Columnist Paul Krugman looking at all this – and much more – summed it up “Their proposals for a (party) makeover all involve changing the sales pitch rather than the product.” I’d add, “Changing deck chairs on the old Titanic again.”
So, here are just two factors working against the Ol’ GOP for upcoming elections. On one hand, they’re actively pursuing a diminishing supply of white voters while ignoring – in every substantive way – irreversible ethnic changes of epic national proportions. And not just Hispanics. On the other, they’re sponsoring whitewash, “feel good” ideas while continuing direct legislative assaults to limit minority voter access to the ballot box and feverishly trying to change historic national campaign rules to undermine the entire electoral process.

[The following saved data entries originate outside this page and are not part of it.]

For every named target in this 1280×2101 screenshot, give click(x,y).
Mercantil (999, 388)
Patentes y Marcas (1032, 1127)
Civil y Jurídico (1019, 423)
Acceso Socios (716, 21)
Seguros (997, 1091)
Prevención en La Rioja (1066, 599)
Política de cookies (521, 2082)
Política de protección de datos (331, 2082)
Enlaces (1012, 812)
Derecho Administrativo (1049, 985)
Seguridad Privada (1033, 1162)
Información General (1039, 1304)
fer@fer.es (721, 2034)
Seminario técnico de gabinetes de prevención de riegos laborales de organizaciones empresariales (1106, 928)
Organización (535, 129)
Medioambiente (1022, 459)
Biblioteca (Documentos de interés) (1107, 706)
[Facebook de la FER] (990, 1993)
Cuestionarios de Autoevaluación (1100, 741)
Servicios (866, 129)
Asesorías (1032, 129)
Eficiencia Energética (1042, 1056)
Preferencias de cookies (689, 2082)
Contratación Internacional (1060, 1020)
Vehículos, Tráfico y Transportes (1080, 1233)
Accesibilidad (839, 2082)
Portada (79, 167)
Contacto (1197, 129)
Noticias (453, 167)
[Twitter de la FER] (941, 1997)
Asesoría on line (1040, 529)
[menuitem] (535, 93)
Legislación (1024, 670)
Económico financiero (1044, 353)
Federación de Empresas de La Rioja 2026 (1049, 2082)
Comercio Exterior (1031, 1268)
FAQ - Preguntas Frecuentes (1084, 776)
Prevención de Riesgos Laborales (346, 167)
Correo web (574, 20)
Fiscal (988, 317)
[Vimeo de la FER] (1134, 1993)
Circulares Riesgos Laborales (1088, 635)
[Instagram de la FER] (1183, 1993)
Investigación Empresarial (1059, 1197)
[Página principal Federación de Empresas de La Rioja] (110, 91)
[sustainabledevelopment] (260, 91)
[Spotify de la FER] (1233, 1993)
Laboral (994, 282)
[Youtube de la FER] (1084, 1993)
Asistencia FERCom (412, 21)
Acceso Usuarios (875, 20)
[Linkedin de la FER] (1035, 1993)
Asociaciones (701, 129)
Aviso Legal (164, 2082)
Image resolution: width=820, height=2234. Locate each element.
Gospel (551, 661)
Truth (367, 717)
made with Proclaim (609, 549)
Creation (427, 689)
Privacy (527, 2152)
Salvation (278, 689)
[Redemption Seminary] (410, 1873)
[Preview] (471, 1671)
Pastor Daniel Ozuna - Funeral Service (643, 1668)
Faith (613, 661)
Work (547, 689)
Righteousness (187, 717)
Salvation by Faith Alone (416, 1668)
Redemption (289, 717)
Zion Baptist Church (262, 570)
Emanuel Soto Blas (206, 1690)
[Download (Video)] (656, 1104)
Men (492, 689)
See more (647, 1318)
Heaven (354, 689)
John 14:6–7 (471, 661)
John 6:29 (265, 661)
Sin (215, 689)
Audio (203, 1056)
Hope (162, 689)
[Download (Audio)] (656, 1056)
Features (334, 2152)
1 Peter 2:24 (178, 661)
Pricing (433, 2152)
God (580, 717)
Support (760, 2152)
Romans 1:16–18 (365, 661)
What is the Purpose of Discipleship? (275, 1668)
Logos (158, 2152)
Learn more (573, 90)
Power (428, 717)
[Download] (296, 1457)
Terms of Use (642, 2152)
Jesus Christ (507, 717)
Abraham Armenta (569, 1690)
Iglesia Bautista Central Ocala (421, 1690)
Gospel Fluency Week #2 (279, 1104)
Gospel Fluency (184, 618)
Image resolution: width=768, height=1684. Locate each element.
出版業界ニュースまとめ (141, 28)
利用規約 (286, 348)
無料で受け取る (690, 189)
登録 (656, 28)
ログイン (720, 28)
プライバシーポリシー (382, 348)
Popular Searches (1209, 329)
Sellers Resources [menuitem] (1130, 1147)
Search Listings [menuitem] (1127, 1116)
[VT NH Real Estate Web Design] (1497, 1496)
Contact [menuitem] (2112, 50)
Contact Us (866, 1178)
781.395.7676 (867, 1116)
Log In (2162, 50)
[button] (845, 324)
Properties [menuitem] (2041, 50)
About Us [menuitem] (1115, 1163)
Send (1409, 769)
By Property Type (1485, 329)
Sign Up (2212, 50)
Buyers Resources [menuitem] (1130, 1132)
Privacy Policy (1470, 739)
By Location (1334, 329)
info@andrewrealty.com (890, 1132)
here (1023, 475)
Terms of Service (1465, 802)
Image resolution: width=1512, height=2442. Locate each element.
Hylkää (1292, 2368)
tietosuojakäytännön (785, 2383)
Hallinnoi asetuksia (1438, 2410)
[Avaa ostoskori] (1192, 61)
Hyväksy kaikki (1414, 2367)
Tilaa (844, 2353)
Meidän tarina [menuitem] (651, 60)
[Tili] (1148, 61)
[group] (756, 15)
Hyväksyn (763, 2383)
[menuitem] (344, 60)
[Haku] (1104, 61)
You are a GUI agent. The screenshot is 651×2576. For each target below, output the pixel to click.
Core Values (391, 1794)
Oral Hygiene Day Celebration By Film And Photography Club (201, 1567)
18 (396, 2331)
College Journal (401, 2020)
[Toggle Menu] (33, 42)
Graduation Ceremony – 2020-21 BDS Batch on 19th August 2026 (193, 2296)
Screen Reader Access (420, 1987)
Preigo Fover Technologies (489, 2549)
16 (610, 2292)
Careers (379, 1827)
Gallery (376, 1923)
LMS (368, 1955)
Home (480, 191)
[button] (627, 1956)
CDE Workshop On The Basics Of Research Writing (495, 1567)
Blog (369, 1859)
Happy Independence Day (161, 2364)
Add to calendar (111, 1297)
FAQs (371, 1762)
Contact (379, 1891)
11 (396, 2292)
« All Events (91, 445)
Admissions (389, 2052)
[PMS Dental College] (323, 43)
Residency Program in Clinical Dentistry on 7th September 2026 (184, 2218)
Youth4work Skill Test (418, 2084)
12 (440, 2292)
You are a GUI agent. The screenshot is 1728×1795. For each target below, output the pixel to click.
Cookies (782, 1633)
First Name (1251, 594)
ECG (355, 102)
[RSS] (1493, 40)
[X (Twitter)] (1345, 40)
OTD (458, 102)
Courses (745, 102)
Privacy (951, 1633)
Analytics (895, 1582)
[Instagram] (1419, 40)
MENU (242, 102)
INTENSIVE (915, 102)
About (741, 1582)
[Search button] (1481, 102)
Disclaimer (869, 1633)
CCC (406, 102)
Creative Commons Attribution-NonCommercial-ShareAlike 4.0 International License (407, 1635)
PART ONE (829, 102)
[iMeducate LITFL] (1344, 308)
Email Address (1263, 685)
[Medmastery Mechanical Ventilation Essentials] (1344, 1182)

If you’re not Black or Hispanic, but words such as “deceitful,” “dishonest,” double-dealing,” “lying,” “cheating,” “uncaring” and more come to your mind because of all this, imagine if you were actually a member of a minority. Imagine the magnification of your feelings if these were your rights under the Republican knife.
Bottom line. If the National Republican Party really hopes to win at the polls anytime soon – anytime in the next 20 years or so – leaders are ignoring the one word of serious change absolutely required to do the job: CULTURE. If the current CULTURE of in-party extremism, playing to a diminishing white voter source while trying to placate a declining membership base of ignorance and confused ideology goes unchanged, perhaps 2020 is too soon to think of GOP gains. Trumped up, feel good legislation is NOT going to by minority votes. Not while the Party continues efforts to block minority access to voting and other rights of citizenship.
It takes a long time to change an entire culture. It takes even longer to re-establish trust once broken. Where the fortunes of the National Republican Party are concerned, it may be a generation. Or two. Depends on when they stop changing curtains in the window and get around to fixing the problems in the foundation.